OpenAPI Strategy
This page is to document a strategy to create / generate OpenAPI expression of openEHR models and API semantics, suited to efficient application development.
Original Discussion
See SEC call notes 30-05-2022.
@Seref Arikan (Personal) - can we find a more developer-oriented set of models? (GraphQL) - reduce inheritance, generics etc. @Heath Frankel (Unlicensed) - many devs only care about OpenAPI or similar level of spec @Thomas Beale - consider repurposing e.g. SIM-B spec @Pieter Bos - NB: not all code generating tools support all of OpenAPI @Heath Frankel (Unlicensed) - FHIR doesn’t ‘do’ OpenAPI directly - devs do it themselves @Erik Sundvall - template-specific API v canonical-based @Seref Arikan (Personal) What if we had OpenAPI repr. of RM, and archetyping on this? What would we lose? @Heath Frankel (Unlicensed) What would we gain? Even FHIR too hard for many devs |
Proposals
Initial proposal: initiating a workgroup to explore the state of OpenAPI specification, tooling and feasibility of using OpenAPI as a computable specification for openEHR’s REST API.
Expected outcomes
(please add yours below)
@Seref Arikan : Providing an OpenAPI specification for the REST API of openEHR so that developers can feed this API to code generators and end up with code in their programming language of preference that can serialise/deserialise/validate JSON based on the OpenAPI document provided by openEHR. The generated code should support both clients of REST API (building actual RM instances and calling REST endpoints) and server side implementations (generating stubs/interfaces which should be implemented to deliver the functionality defined in the contract, i.e. OpenAPI document). As a minimum, Java, C# and Typescript should be supported as code generation targets. The serialised JSON should be as aligned as possible with the current JSON representations, which are in turn mostly parallel to XSDs published by openEHR.

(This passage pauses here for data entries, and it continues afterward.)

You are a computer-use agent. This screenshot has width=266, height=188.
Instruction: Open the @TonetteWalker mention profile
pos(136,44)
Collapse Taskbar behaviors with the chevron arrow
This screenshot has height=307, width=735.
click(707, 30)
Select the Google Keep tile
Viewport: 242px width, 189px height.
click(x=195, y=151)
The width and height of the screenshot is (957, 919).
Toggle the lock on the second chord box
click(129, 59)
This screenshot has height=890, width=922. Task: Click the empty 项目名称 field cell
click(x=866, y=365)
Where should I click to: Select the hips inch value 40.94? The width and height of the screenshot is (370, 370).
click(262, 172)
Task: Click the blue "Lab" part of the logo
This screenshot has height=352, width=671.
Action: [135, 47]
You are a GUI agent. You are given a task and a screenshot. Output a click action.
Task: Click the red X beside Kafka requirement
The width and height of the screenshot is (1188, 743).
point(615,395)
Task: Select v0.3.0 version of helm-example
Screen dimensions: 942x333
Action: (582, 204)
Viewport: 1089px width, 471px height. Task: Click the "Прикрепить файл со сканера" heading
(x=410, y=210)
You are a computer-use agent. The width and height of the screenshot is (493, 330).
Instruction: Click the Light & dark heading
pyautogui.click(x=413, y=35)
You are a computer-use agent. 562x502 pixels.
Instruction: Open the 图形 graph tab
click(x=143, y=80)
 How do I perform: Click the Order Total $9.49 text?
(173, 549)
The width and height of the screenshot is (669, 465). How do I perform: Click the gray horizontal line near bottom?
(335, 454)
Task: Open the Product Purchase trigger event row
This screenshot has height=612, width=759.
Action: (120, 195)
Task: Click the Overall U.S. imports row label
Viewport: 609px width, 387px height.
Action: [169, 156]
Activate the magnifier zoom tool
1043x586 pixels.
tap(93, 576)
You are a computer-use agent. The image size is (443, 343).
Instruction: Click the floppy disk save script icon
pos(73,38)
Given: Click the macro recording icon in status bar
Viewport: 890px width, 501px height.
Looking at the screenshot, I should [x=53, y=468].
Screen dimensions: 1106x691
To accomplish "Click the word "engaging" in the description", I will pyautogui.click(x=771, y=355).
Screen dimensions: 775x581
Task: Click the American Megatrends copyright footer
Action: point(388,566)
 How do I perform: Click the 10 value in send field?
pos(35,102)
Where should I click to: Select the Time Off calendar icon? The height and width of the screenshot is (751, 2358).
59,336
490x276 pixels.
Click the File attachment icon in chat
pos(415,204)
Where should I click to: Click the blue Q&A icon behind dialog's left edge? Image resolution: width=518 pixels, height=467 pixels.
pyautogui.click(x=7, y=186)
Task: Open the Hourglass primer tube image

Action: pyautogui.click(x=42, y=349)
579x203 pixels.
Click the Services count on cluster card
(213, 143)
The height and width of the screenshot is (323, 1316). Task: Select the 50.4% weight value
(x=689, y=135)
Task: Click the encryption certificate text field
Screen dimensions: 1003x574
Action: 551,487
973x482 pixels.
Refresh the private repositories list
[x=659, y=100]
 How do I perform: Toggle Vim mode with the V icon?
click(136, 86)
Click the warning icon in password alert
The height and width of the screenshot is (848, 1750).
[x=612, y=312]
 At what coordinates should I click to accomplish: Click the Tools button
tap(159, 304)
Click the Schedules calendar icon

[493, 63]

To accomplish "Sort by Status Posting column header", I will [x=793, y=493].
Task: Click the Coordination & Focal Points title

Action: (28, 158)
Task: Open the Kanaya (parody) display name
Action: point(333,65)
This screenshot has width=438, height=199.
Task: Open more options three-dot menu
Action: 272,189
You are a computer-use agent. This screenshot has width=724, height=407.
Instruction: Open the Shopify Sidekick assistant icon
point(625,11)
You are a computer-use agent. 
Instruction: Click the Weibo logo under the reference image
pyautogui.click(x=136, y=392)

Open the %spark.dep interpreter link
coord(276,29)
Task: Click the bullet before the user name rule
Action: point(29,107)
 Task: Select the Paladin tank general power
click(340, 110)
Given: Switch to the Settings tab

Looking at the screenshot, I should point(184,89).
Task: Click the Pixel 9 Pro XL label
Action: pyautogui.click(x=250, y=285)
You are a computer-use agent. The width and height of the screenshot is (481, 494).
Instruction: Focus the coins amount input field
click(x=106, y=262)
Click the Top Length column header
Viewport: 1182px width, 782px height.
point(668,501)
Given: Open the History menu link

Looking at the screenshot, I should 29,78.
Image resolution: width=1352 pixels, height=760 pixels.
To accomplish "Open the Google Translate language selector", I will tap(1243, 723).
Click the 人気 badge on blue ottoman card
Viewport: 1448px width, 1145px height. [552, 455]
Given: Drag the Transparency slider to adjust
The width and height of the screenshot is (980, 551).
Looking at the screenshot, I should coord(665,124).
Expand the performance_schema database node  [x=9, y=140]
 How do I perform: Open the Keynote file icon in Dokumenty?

@Sebastian Iancu : I mostly agree with statements from @Seref Arikan, but as additions, I think we should:
have openEHR REST Api specs formally expressed in a popular, consumer friendly and machine processable format, hence we need to migrate from api-blueprint to OpenAPI
the resulted openEHR OpenAPI specs should be easily used to (order matters):
generate HTML docs
validate data (API payload)
generate client code or server stubs
(in the future) generate mock-servers (for generic testing)
address not only schema for the json payload, but also xml
Status Updates/Progress
A workgroup consisting of @Sebastian Iancu , @Pablo Pazos , @Seref Arikan (Personal) and @Pieter Bos started exploring OpenAPI. The initial challenge has been representing the inheritance as it is used by RM. OpenAPI supports different ways of expressing what we’d commonly refer as inheritance in OO languages, and existing code generators produce code in different styles based on the approach used in the OpenAPI schema.
To narrow the behaviour in this fundamental case, we adopted a simple approach, a stripped down Composition type defined in OpenAPI, with its name
property having type DvText
and DvCodedText
inheriting from DvText
. @Sebastian Iancu produced different variations of expressing inheritance for this simple case with help from @Pieter Bos (which is much appreciated) as can be seen here.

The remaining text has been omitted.